Você sabe quem foi Nise da Silveira? A pergunta foi feita a uma estudante de jornalismo, muito bem informada e socialmente engajada. A resposta sincera foi: “não!”.
Exatamente como eu esperava. A maioria dos alagoanos não conhece a história da médica conterrânea que revolucionou a psiquiatria brasileira, humanizando o tratamento de doentes psicóticos com a implantação e comprovação da eficiência de métodos de terapia ocupacional baseados na manifestação artística, contrapondo-se aos tratamentos agressivos de eletrochoques, camisas de força e isolamentos impostos aos pacientes internados nos hospitais psiquiátricos da década de 1940 e demais.
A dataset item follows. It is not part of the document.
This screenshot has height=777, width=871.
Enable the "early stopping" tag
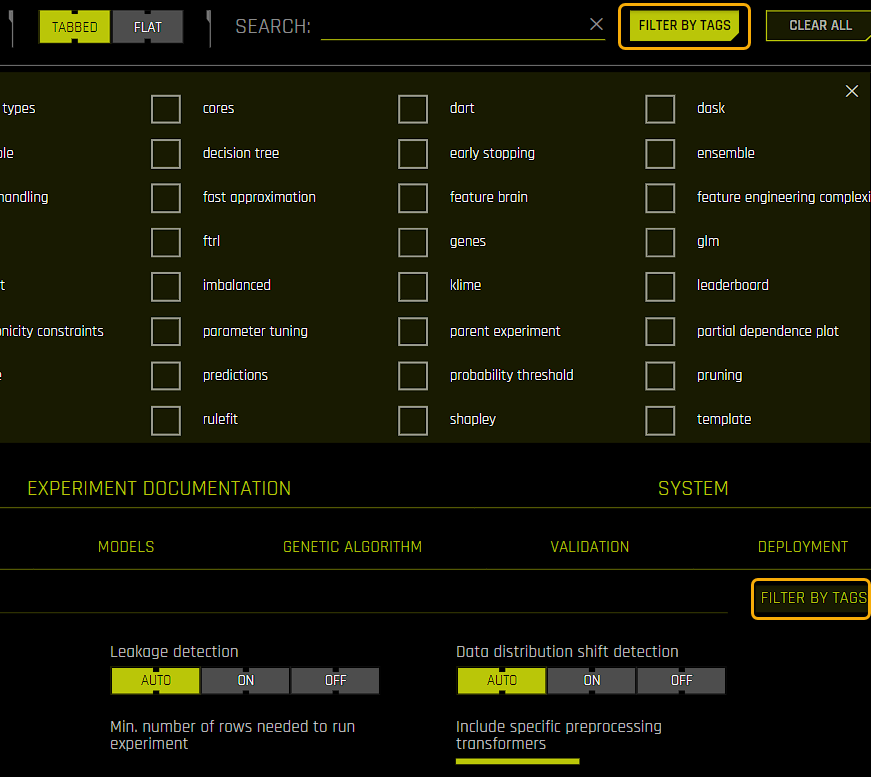click(x=413, y=154)
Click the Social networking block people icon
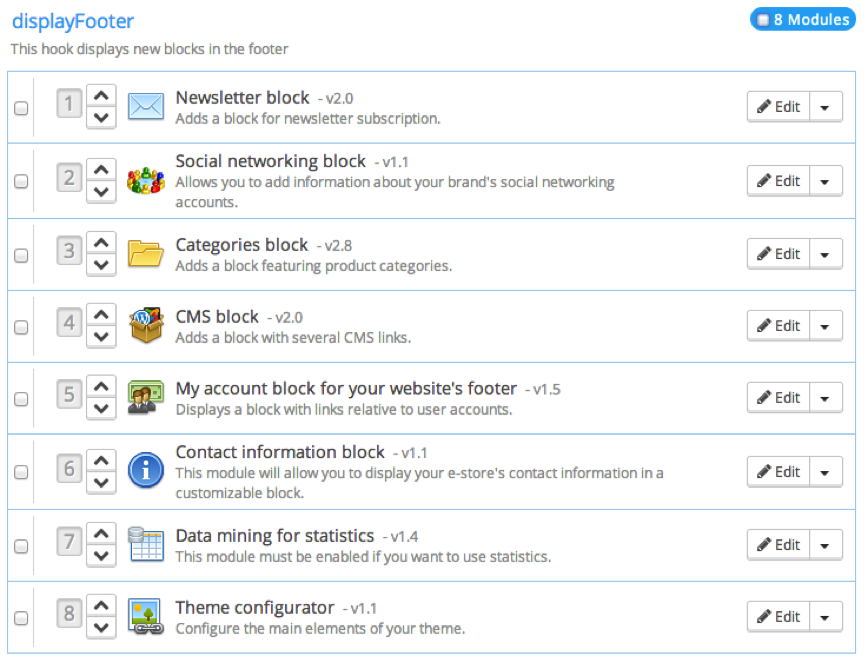Screen dimensions: 865x661 point(146,180)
Fiz essa pergunta no dia em que Prefeitura de Maceió inaugura, no Corredor Vera Arruda, no bairro da Jatiúca, uma escultura em homenagem a Nise da Silveira. Merecida homenagem – e até diria, atrasada, sem descreditar o mérito de quem plantou e defendeu a ideia na Fundação Municipal de Ação Cultural (Fmac), administrada por Vinicius Palmeira. Sou daquelas que, no mais tardar, ainda consegue dizer: antes tarde do que nunca. Porém, vou mais além. Mais que uma estátua de bronze, é preciso levar os alagoanos a conhecerem melhor a história de seus heróis e heroínas. E isso pode ser uma tarefa escolar.
Com a escultura plantada em praça pública, Nise se equipara a outros alagoanos ilustres como Graciliano Ramos, Aurélio Buarque de Holanda e Paulo Gracindo, cujas imagens – todas esculpidas pelo mesmo artista plástico Leo Santana – já proseiam com o belo cenário público da capital alagoana. E mais uma vez ela faz valer o seu pioneirismo. É a primeira mulher a constar nessa galeria aberta de memória traduzida em estátuas de bronze, nos espaços públicos de Maceió.
E quem sabe alguém olhando para aquela senhora de óculos redondos, cabelos em coque, aspecto franzino e olhar adiante, pergunte:
QUEM FOI ESSA MULHER?
Lá vai textão!
Alagoana de Maceió, Nise da Silveira nasceu em 1905, filha do jornalista e professor de matemática Faustino Magalhães da Silveira e de Maria Lídia da Silveira. Estudou no Colégio Santíssimo Sacramento e, na década de 20, ingressou na Faculdade de Medicina da Bahia – única mulher entre 157 estudantes – tornando-se, posteriormente, uma das primeiras mulheres formadas em medicina no Brasil. Sua tese de colação de grau já mostrava seu engajamento nas causas sociais: “Ensaio Sobre a Criminalidade da Mulher no Brasil” (1926).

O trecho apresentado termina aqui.